Before the Agent Ships: The Human Layer Behind Gainsight's Agent Evaluation Process
A behind-the-build look at what it actually takes to evaluate an AI agent for customer conversations
Before an AI agent ever reaches a customer, someone has to teach it what “good” actually sounds like. Not “good” as in grammatically correct. In the case of Gainsight’s Renewal Agent, “good” means the customer on that call decides whether the relationship is worth continuing.
When Sergey Kondratiuk, Principal Engineer at Gainsight and co-founder of Update AI (now Gainsight Atlas), set out to build the evaluation system behind what would become the Gainsight Atlas Renewal Agent, he knew the engineering side was solvable. The harder problem was the criteria.

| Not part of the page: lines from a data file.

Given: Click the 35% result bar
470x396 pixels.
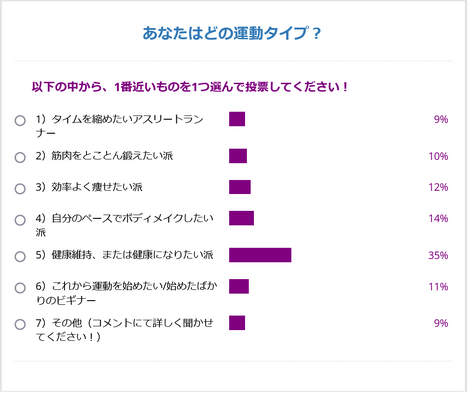Looking at the screenshot, I should click(x=260, y=255).
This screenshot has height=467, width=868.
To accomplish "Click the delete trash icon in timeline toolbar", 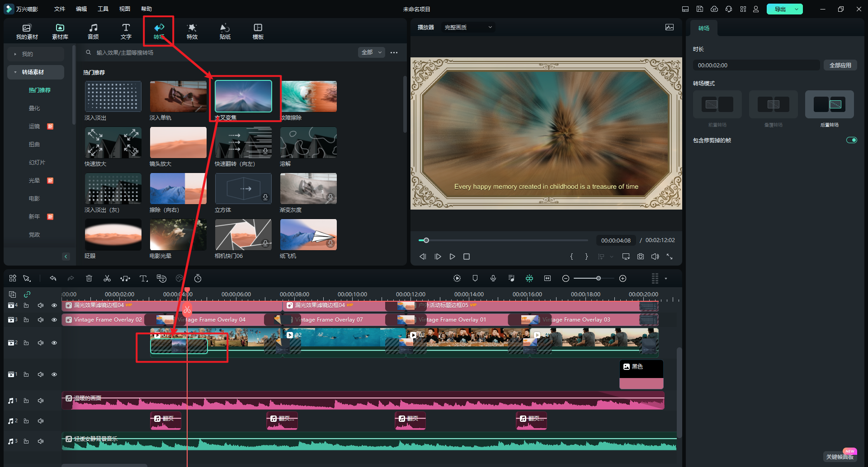I will [x=89, y=279].
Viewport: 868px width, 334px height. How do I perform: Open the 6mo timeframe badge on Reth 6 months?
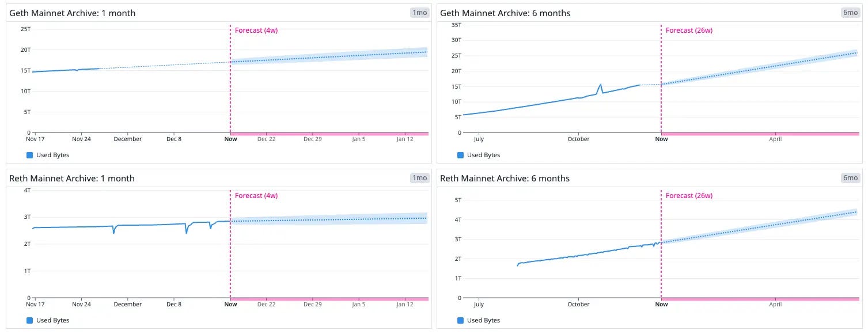pyautogui.click(x=851, y=178)
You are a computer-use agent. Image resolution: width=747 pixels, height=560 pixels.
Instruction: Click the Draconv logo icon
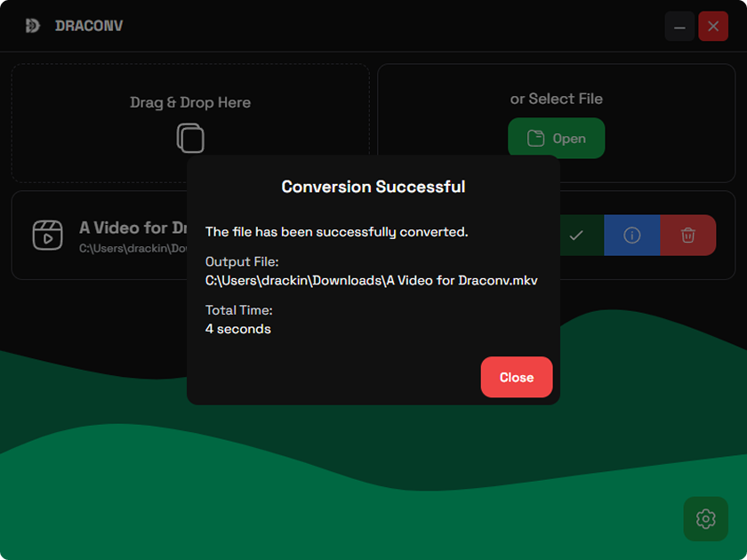coord(33,26)
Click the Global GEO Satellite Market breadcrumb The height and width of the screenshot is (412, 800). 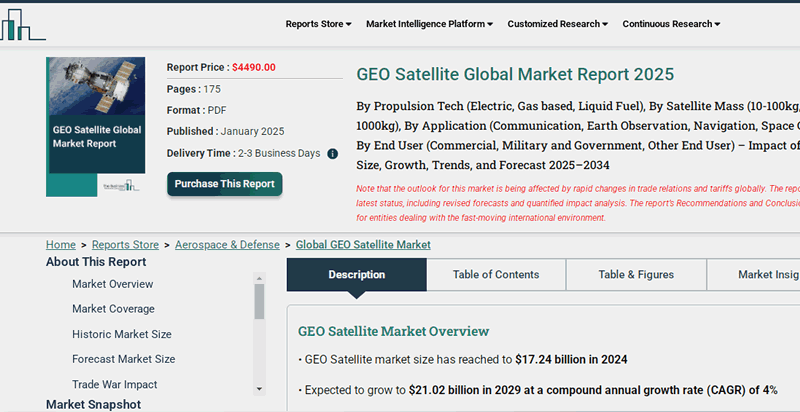(363, 245)
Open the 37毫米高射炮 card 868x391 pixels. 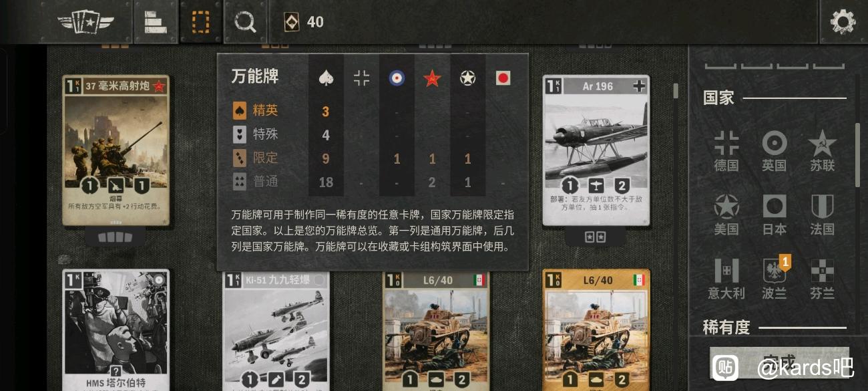click(x=116, y=151)
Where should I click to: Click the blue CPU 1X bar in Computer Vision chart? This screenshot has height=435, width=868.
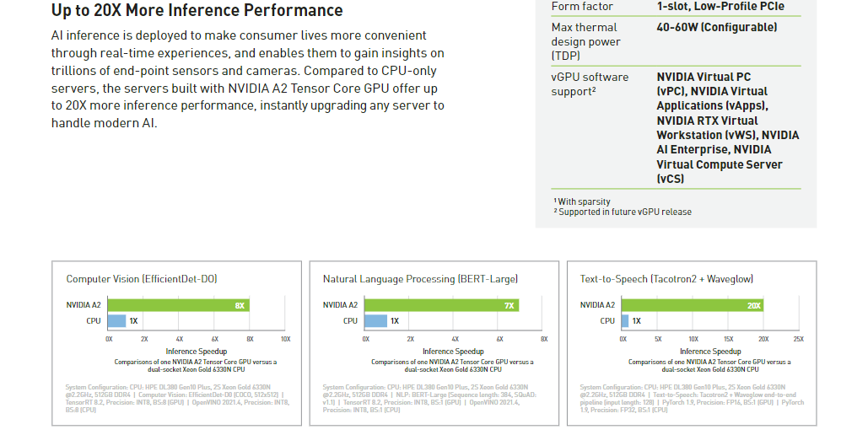point(116,321)
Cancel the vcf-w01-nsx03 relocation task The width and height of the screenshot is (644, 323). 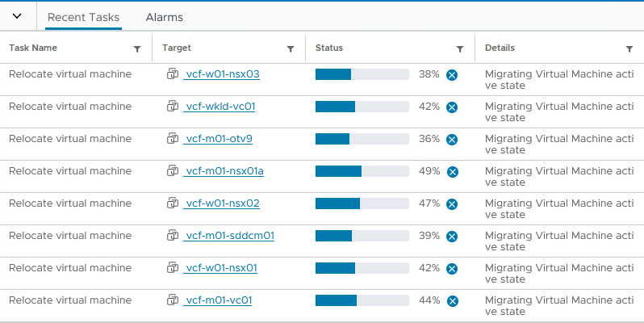tap(452, 75)

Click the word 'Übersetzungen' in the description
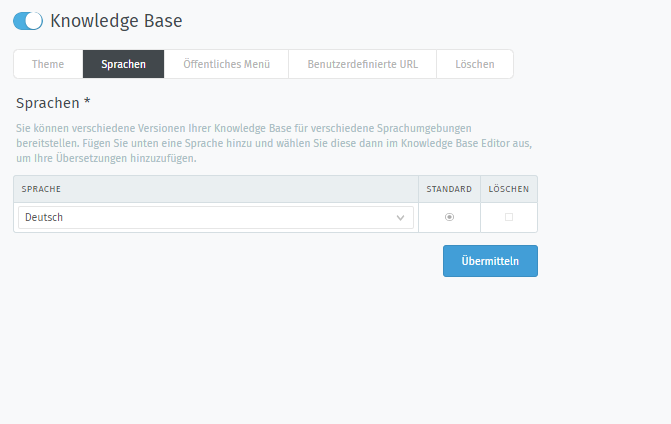(x=92, y=158)
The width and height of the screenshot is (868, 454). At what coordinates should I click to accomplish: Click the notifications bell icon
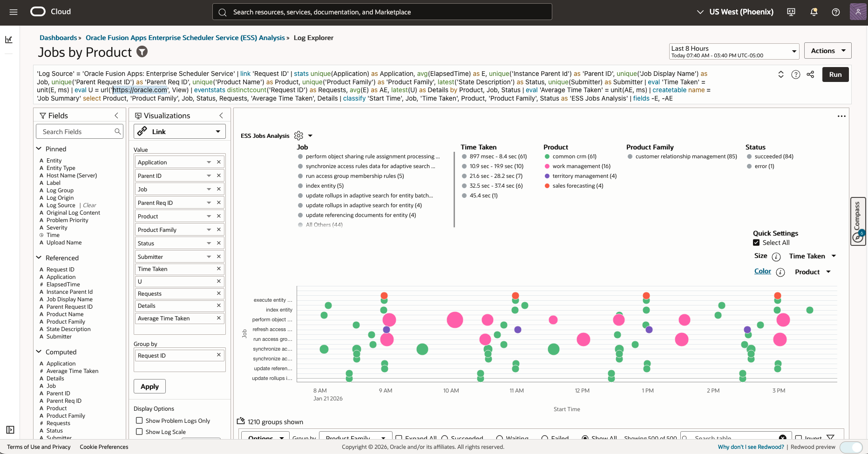pos(814,12)
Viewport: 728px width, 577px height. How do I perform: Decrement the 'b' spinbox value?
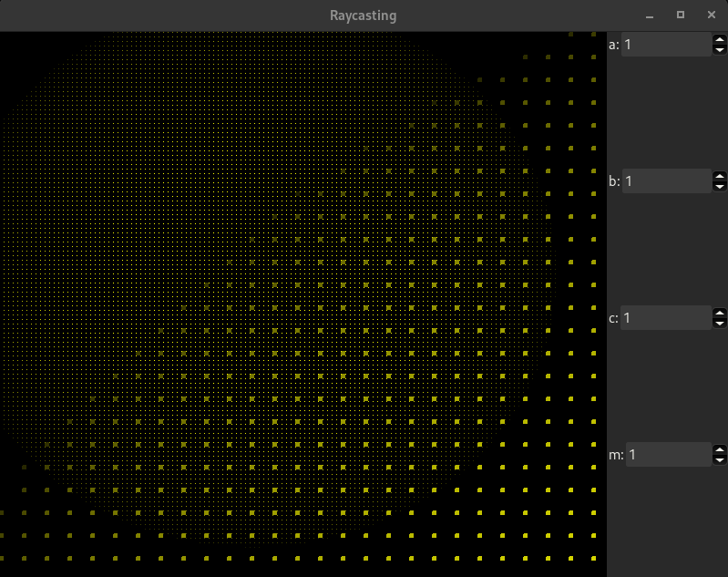coord(720,186)
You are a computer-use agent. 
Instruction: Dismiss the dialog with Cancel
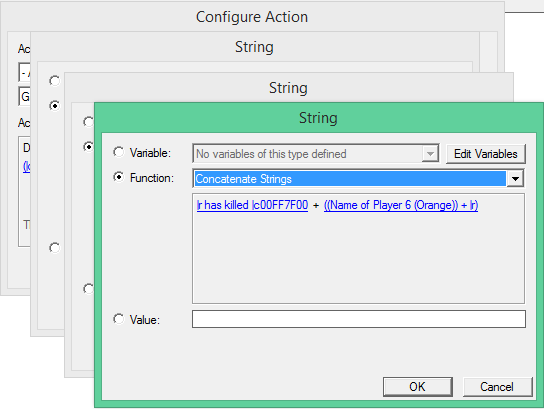click(497, 386)
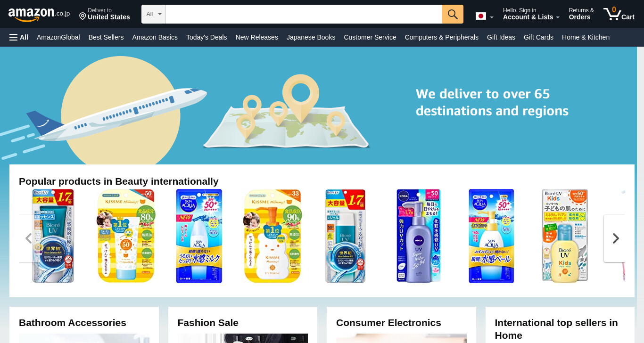Screen dimensions: 644x343
Task: Open the Nivea UV Super Water Gel product
Action: 418,236
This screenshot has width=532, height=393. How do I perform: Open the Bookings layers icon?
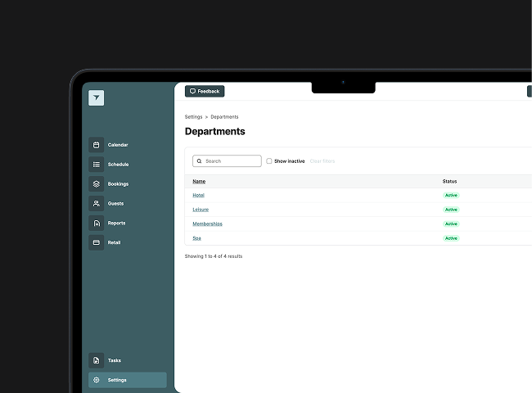coord(96,184)
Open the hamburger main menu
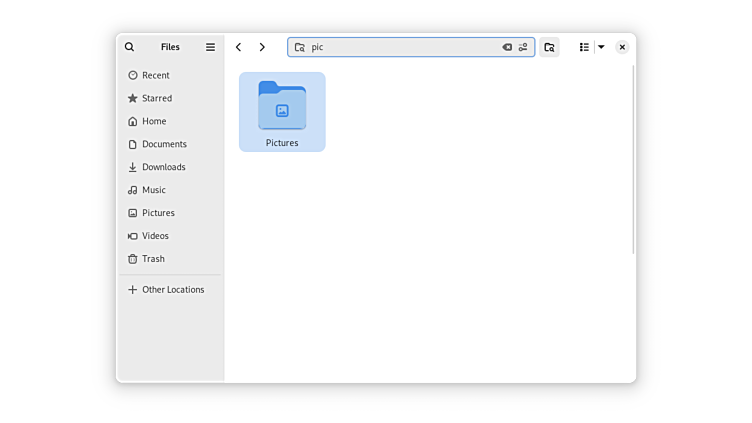 [210, 47]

What does the appropriate tone sound like in a conversation where a customer is telling you their business is struggling? How do you define the right way to handle a customer who hints at churn three times before the consent recording even kicks in? Those aren’t questions with clean algorithmic answers. They come from years of being on calls. So, Sergey brought in someone who had that expertise. That’s where Skye Maddox, Senior Enterprise CSM at Envoy and contracted CS annotator for Gainsight, came into the picture.
What followed was a crash course in what it actually takes to teach an AI agent to read a room.
The Edge Cases Only a Human Can Surface
The first phase was stress testing. This consisted of running hundreds of simulated calls with the renewal agent and deliberately surfacing every edge case Skye had encountered in real customer conversations. The customer who opened the call by saying they can’t afford to renew, then gets asked two minutes later whether they plan to renew. The customer who switched languages mid-call. The customer who went quiet in a way that any experienced CSM would read as “I’m about to churn,” but that the agent has no vocabulary for yet.
“If there’s a voice agent handling renewals,” Skye says, “it’s going to be new to a lot of people. The very first interaction they have with it matters. Because there’s so much skepticism about AI already.”
Skye’s recent experience with AI had stuck with her. She’d called into Dominos and encountered an AI voice agent. The experience was so bad, she immediately asked for a human. The stakes of a renewal conversation are objectively higher (a fumbled call doesn’t just mean a wrong topping, it means a lost account) but the instinct she took from that moment stayed with her through every test call she placed. Her benchmark wasn’t “did the agent complete the task.” It was “would I want to keep talking to this thing.”
From Stress Test to System: How Annotation Works
Stress testing alone doesn’t improve an agent. What turns test calls into a learning system is annotation.
Here’s how the process works: after each test call, Skye logged what went wrong. Not in engineering terms, but in CSM terms. The agent ended a call without a proper close. It switched languages mid-conversation without acknowledging the shift. It misread a polite hedge as a soft yes. Those observations were compiled, fed into AI to identify patterns, and grouped into distinct failure modes categorizing what could go wrong in a renewal conversation.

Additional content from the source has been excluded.